WHAT TO WORK ON: Switch "tree" to "list" in the stretch of data from the start through the line containing "point(68,122)", keeping everything else unchanged. Leave the pictures out of your answer.

Data items

-------

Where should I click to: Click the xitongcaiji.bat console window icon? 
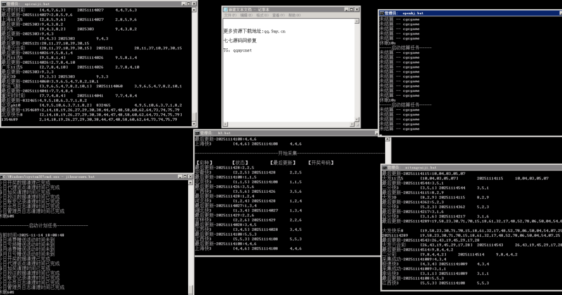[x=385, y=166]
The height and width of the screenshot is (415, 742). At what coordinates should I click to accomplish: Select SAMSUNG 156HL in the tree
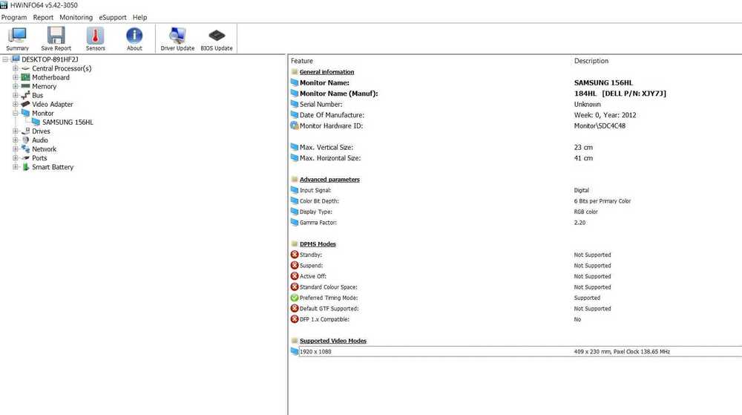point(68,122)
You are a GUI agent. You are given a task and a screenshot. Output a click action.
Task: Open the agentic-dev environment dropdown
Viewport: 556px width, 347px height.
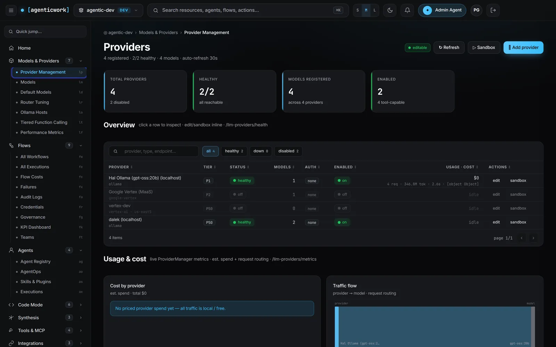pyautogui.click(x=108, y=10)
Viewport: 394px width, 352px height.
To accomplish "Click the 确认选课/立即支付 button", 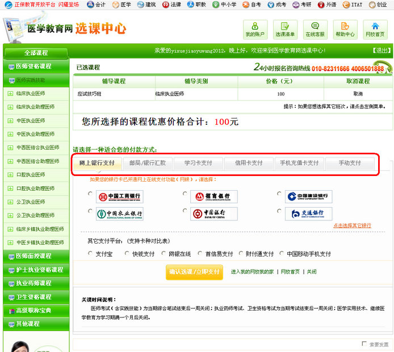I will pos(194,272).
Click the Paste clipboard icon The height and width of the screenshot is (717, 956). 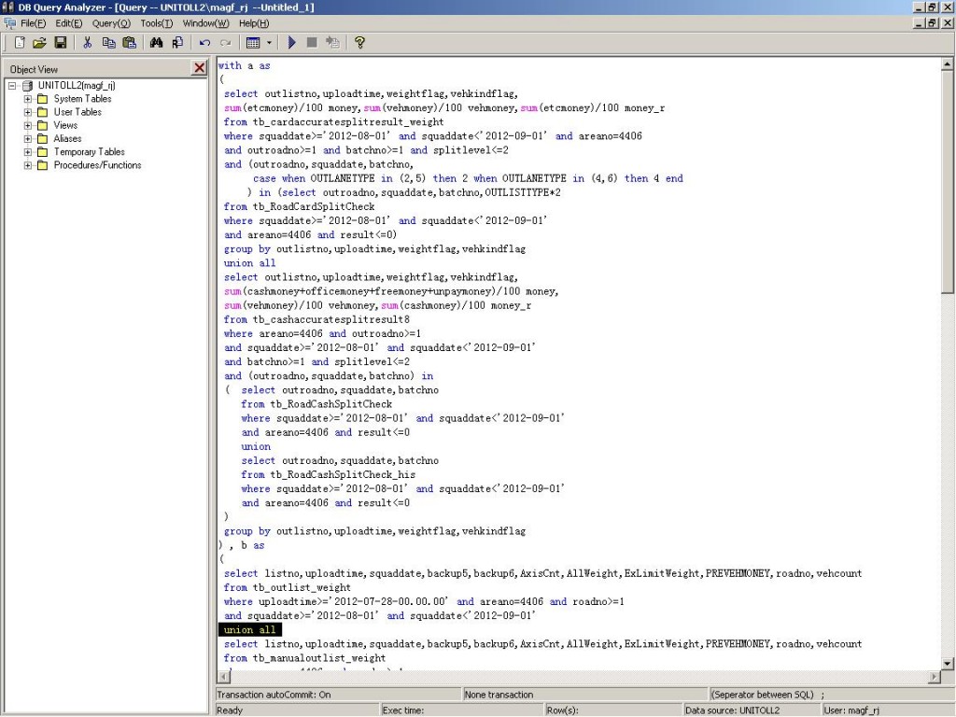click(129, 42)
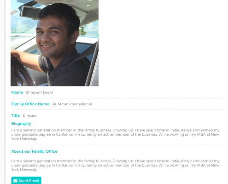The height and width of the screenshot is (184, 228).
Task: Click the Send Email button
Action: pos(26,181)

-------

THE RESPONSE:
Where should I click to: Click the xitongcaiji.bat console window icon? 
[x=385, y=166]
The height and width of the screenshot is (415, 742). At what coordinates should I click to accomplish: Select SAMSUNG 156HL in the list
point(68,122)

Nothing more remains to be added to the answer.